Colombia's EasyFly is looking to further bolster its fleet of British Aerospace Jetstream 41 aircraft next year and over the medium term eyes expanding into narrowbody aircraft, most likely the Boeing 737-500.
EasyFly launched in late 2007 with an initial fleet of four leased Jetstream 41s and last August announced the acquisition of five more of the type. EasyFly planning director Alfonso Avila Corchuelo says the carrier is only now just placing into service the second of these five aircraft and the remaining three should finally be operating by year-end.
He says it has taken time to prepare the aircraft for revenue service because they were acquired "as is" and EasyFly's in-house maintenance operation has since been working on overhauling the aircraft. The aircraft, which were previously operated by US carriers, were acquired through British Aerospace.
"We purchased the aircraft and did the c-checks ourselves. It's cheaper that way," Avila explains.
He says EasyFly is now looking to buy a further three Jetstream 41s which it would like to place into service next year.
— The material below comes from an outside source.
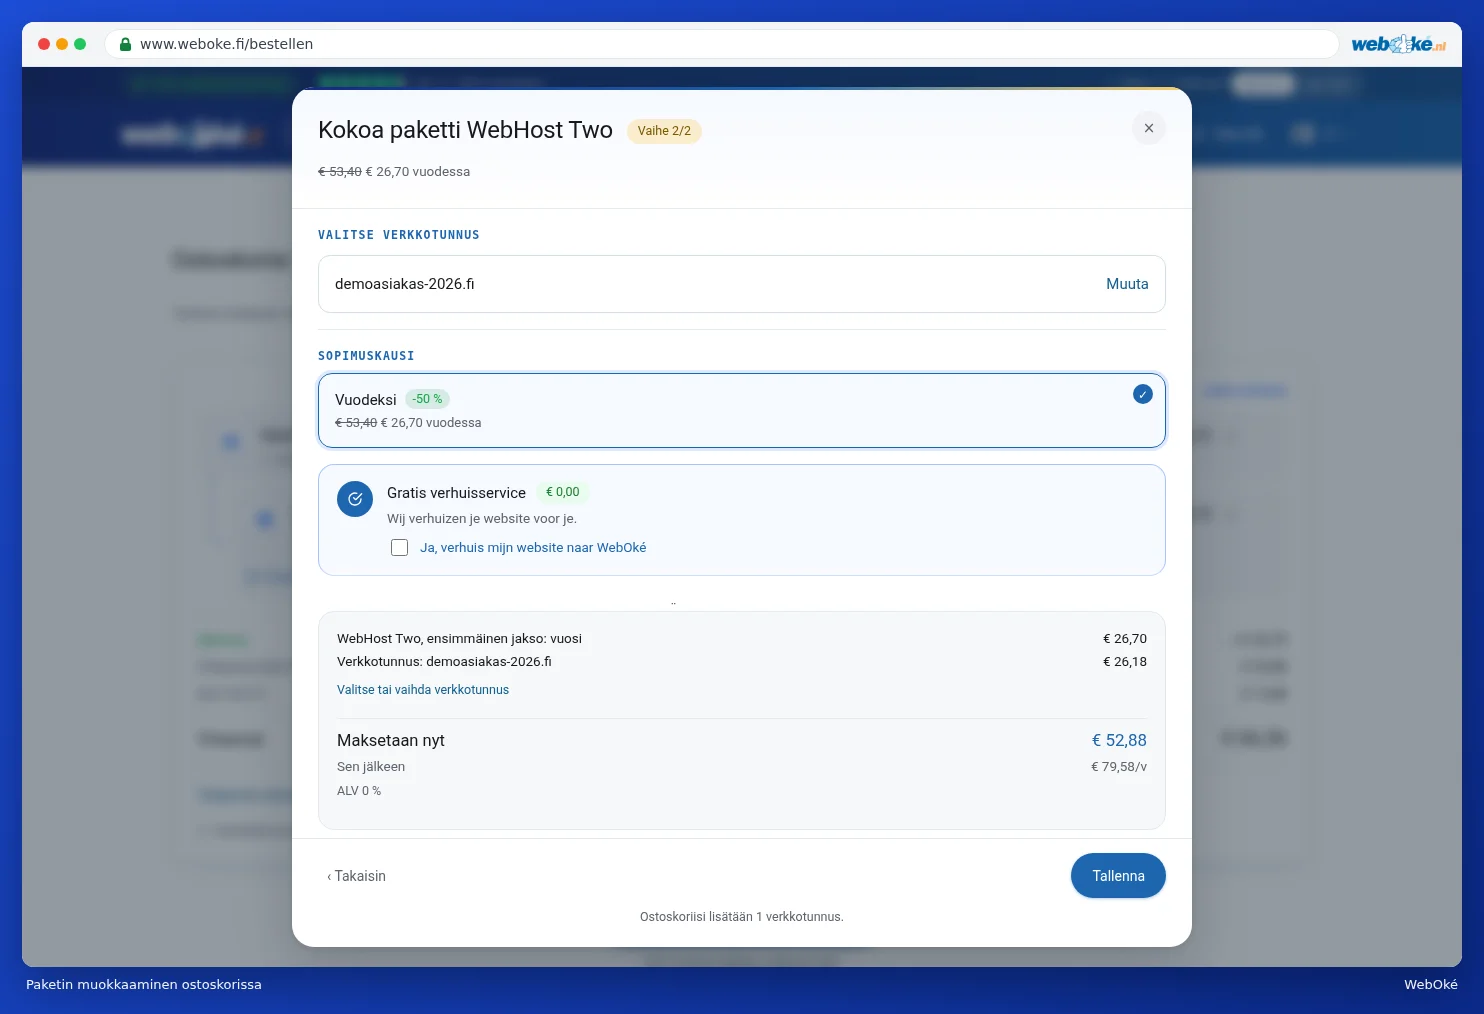Click the circular verhuisservice check icon

pos(355,499)
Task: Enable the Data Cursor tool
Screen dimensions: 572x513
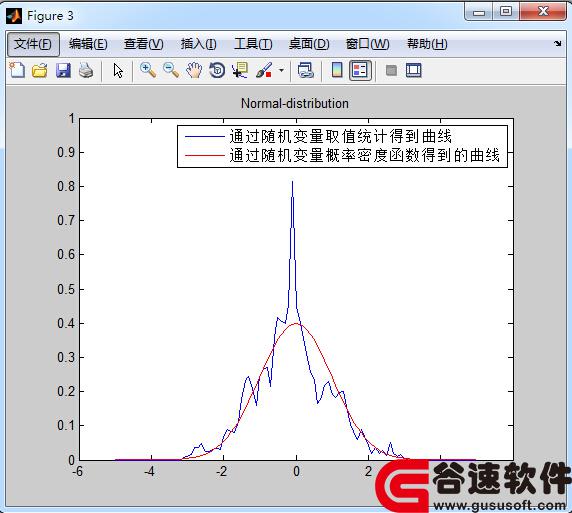Action: point(240,70)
That would complete the first phase of the carrier's business plan, which envisioned operating 12 30-seat turboprops on thin regional routes.
"I think we'll go up to 12," Avila says. "I think 12 is the maximum we'll be able to fly out of here" given the size of Colombia's regional market.
He adds EasyFly will then begin the second phase of its business plan, which envisions operations on domestic trunk and short-haul international routes. "This [the Jetstream expansion] is phase one of our airline. We think we can grow into larger aircraft in the future to fly internationally and connect bigger domestic routes."
He says EasyFly could add a second aircraft type in 2011 and given the current price of used narrowbodies "it would be great to negotiate airplanes now even if we don't receive them for another year or two".
Avila calls the 737-500 the ideal aircraft for domestic trunk routes in Colombia because the market he believes is too small for larger 737s. EasyFly is interested in acquiring 120-seat aircraft but believes Airbus narrowbodies in this category may be too expensive.
The timing of EasyFly's expansion into larger aircraft will ultimately depend on market conditions and Avila says now is not the time for expansion, pointing out currently the domestic market is oversaturated.
Domestic capacity in Colombia has jumped this year driven by expansion at Aires, which previously only operated Bombardier Dash 8 turboprops but over the first half of this year expanded into domestic trunk routes with five newly acquired Boeing 737-700s. In June just under 800,000 passengers travelled domestically according to Colombian CAA figures, a 7% increase over last year. EasyFly carried 22,531 passengers in June, giving it a 3% share of the total domestic market.
"We'll have to wait it out because a lot of trunk routes are saturated," Avila says. "They are [Aires] are shooting for market share. It's too much capacity on the main routes."
He adds: "The market is really evolving every day. We have a plan but we'll have to adjust."